Veel landen zijn bezig met het opzetten van bewakings- en beheersprogramma’s om dierenartsen en boeren te helpen BTV te bestrijden wanneer het wordt ontdekt. Blijf zoals altijd waakzaam voor BTV in uw veestapel, vooral bij warm, vochtig weer.
Uit: OIE: Manual of Diagnostic Tests and Vaccines for Terrestrial Animals
Post-Mortem Blue Tongue Pictures
Bluetongue is een door insecten overgedragen virusziekte waarvoor alle soorten herkauwers vatbaar zijn. Het virus wordt overgebracht door een kleine bijtende mug van het geslacht Culicoides en niet van dier op dier. Het virus tast geen mensen aan. Blauwtong is een meldingsplichtige ziekte en moet, bij verdenking, worden gemeld bij Animal Health.
VLA is betrokken bij het toezicht op de ziekte en was verantwoordelijk voor de gedetailleerde post-mortemonderzoeken van de eerste gevallen in het VK. De onderstaande afbeeldingen illustreren de pathologie die met deze ziekte gepaard gaat, zoals blijkt uit de eerste 3 rundergevallen in East Anglia.
Koe 1 geval van bluetongue – klinisch aangetaste Highland-koe. Uitgebreide oppervlakkige erosie van de snuit met mucopurulente neusuitvloeiing
Koe 1 geval van bluetongue – klinisch aangetaste hooglandkoe. Diffuse roodheid van het tandkussentje met multifocale bloedingen op de bovenlip en het tandkussentje
Koe 1 geval van bluetongue – klinisch aangetaste Highland-koe. Oculaire afscheiding zichtbaar bij de mediale canthus (rimpelvorming van het hoornvlies weerspiegelt post mortem verandering)
Koe 1 geval van bluetongue – klinisch aangetaste Highland koe. Coronitis’: roodheid van de huid rond en boven de coronaire band die distaal intensifieert met sereuze korstvorming ter hoogte van de coronaire band
Koe 1 geval van bluetongue – klinisch aangetaste Highland-koe.
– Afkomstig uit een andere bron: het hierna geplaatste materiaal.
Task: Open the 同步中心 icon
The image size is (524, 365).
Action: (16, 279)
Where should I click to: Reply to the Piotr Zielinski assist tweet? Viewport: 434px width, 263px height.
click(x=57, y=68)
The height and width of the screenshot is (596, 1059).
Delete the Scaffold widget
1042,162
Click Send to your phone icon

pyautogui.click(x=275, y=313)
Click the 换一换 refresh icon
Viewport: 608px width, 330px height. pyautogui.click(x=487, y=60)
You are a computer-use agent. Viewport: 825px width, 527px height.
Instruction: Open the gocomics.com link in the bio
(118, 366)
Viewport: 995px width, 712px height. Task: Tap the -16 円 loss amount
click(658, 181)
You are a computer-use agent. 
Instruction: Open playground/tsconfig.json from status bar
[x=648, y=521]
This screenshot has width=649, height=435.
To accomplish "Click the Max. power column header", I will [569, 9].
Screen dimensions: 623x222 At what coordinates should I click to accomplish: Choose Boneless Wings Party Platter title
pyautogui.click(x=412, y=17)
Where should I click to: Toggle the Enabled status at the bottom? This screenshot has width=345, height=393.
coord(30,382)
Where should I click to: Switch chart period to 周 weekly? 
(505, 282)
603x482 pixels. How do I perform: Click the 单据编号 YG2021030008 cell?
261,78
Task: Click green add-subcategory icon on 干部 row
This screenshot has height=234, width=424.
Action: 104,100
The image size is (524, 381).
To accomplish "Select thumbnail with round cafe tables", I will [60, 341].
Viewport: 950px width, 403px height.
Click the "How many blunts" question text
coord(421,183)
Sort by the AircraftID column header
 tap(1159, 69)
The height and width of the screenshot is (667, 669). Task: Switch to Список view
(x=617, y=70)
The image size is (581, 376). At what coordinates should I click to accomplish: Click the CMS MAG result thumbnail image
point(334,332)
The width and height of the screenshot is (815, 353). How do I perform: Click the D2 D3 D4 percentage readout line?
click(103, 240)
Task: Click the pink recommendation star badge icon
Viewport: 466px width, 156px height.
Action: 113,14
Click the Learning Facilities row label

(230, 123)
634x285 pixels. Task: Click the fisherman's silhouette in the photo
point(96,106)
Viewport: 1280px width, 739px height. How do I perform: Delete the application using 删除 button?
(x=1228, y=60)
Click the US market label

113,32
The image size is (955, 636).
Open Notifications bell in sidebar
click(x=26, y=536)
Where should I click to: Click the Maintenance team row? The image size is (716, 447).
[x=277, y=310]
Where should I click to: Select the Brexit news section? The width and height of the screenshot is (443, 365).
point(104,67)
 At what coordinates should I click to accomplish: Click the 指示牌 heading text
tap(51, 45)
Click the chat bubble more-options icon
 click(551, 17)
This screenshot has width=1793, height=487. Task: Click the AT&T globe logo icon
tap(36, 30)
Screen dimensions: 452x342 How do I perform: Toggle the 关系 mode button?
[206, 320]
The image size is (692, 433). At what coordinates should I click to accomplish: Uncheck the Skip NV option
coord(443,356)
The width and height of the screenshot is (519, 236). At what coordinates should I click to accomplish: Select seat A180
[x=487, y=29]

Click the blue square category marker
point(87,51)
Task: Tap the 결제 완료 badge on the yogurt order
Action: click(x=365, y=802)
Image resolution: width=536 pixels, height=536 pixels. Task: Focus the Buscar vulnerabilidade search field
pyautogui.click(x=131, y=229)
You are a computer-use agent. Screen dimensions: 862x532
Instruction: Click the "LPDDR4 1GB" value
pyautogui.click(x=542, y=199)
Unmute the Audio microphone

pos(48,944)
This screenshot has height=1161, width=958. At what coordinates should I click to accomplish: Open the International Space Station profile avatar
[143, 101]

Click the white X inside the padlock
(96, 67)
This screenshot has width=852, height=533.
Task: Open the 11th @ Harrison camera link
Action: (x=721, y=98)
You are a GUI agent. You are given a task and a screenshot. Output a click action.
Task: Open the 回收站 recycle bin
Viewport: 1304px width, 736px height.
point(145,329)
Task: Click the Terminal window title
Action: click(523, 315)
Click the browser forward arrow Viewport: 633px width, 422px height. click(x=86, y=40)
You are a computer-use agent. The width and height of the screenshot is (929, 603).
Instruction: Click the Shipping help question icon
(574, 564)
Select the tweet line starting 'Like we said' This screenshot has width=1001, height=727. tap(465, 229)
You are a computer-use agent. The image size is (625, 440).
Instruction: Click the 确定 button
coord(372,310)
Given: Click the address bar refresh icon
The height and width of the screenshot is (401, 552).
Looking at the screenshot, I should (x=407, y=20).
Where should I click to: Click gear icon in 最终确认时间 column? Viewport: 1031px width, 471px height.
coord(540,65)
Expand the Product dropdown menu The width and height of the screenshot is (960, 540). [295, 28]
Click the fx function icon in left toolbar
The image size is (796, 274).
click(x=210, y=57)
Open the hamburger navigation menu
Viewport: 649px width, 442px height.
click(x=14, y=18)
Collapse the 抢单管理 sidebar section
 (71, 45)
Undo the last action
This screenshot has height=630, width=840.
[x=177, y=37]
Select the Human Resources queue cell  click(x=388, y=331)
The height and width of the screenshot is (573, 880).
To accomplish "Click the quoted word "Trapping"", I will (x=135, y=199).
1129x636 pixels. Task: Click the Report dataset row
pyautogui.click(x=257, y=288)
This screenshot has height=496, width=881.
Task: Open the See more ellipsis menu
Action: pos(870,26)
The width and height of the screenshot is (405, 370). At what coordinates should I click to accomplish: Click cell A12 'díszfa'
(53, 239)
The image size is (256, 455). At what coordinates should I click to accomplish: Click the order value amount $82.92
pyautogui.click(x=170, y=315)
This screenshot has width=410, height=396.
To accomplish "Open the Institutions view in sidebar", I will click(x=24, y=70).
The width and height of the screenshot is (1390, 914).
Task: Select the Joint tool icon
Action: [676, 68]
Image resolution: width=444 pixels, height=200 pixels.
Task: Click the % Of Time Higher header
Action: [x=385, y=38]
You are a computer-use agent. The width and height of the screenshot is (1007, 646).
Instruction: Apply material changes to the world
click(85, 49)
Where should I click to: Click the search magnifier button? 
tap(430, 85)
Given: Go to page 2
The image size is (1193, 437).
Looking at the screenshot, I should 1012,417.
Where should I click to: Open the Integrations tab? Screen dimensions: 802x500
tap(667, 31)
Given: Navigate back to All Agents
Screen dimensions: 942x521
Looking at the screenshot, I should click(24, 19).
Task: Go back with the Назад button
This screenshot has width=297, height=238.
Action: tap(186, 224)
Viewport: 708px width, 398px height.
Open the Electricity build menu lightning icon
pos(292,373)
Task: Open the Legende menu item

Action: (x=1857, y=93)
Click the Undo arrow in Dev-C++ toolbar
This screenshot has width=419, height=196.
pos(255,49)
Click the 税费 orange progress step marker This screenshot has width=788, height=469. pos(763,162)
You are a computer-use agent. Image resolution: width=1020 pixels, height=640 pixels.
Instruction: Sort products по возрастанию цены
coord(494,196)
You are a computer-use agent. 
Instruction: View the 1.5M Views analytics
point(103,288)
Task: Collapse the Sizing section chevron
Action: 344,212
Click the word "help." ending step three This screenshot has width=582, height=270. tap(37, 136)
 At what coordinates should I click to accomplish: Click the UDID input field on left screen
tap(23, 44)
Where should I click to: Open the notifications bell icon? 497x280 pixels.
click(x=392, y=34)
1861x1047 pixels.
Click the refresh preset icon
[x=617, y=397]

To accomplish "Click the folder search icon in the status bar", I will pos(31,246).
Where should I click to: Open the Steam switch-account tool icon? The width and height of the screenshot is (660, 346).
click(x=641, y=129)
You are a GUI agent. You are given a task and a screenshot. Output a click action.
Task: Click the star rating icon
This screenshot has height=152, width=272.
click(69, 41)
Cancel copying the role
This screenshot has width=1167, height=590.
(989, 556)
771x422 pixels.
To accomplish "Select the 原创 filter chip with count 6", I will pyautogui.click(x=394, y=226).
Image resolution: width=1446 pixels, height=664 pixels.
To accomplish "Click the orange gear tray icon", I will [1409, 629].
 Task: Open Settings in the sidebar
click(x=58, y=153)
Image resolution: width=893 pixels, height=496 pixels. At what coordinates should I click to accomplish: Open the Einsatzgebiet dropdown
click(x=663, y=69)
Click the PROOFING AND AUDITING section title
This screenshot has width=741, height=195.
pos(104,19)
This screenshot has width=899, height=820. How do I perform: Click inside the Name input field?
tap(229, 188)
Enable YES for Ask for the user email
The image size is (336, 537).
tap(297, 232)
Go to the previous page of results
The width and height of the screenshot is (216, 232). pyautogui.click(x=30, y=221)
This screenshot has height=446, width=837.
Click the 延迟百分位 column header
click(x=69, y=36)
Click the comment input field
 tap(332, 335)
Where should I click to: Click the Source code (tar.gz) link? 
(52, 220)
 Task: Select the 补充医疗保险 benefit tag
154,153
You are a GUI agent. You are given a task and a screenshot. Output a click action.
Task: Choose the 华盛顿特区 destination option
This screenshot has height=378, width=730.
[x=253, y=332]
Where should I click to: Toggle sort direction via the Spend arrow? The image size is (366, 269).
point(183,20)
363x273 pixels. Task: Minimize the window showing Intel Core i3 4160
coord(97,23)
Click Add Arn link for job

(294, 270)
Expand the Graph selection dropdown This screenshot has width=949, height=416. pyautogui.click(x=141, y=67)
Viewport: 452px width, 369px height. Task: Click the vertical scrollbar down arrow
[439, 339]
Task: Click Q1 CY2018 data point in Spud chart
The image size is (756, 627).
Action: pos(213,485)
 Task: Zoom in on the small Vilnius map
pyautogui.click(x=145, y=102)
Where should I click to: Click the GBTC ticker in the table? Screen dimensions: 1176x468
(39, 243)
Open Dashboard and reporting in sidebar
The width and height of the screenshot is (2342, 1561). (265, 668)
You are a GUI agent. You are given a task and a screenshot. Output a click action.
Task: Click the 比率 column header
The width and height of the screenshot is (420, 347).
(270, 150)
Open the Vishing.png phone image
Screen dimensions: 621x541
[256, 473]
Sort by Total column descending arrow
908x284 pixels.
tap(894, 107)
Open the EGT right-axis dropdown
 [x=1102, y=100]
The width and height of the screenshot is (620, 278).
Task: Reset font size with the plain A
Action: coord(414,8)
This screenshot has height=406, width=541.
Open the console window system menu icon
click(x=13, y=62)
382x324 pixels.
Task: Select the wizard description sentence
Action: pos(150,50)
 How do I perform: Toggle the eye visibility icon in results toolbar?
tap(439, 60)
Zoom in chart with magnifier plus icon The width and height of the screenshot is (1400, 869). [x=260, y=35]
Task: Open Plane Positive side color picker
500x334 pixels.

Multifocale bloedingen met oedeem zichtbaar op het snijvlak van de submandibulaire lymfeklier
Koe 1 geval van bluetongue – klinisch aangetaste Highland-koe. Uitgebreide ecchymose subepicardiale bloedingen
Koe 1 geval van bluetongue – klinisch aangetaste Highland-koe. Uitgebreide subendocardiale bloedingen in de linker hartkamer
Koe 2 geval van bluetongue – koe uit Gloucester. Geïdentificeerd als PCR-positief. Meerdere puntbloedingen in de huid rond de speenbasis. Er waren ook verspreide petechiale bloedingen op de huid van de buik. Bij deze koe werden geen andere voor bluetongue kenmerkende laesies gezien
Koe 3 geval van bluetongue – klinisch aangetaste Fries/Holstein-koe. Focaal uitgebreide necrose op de mucocutane overgang van de neusgaten.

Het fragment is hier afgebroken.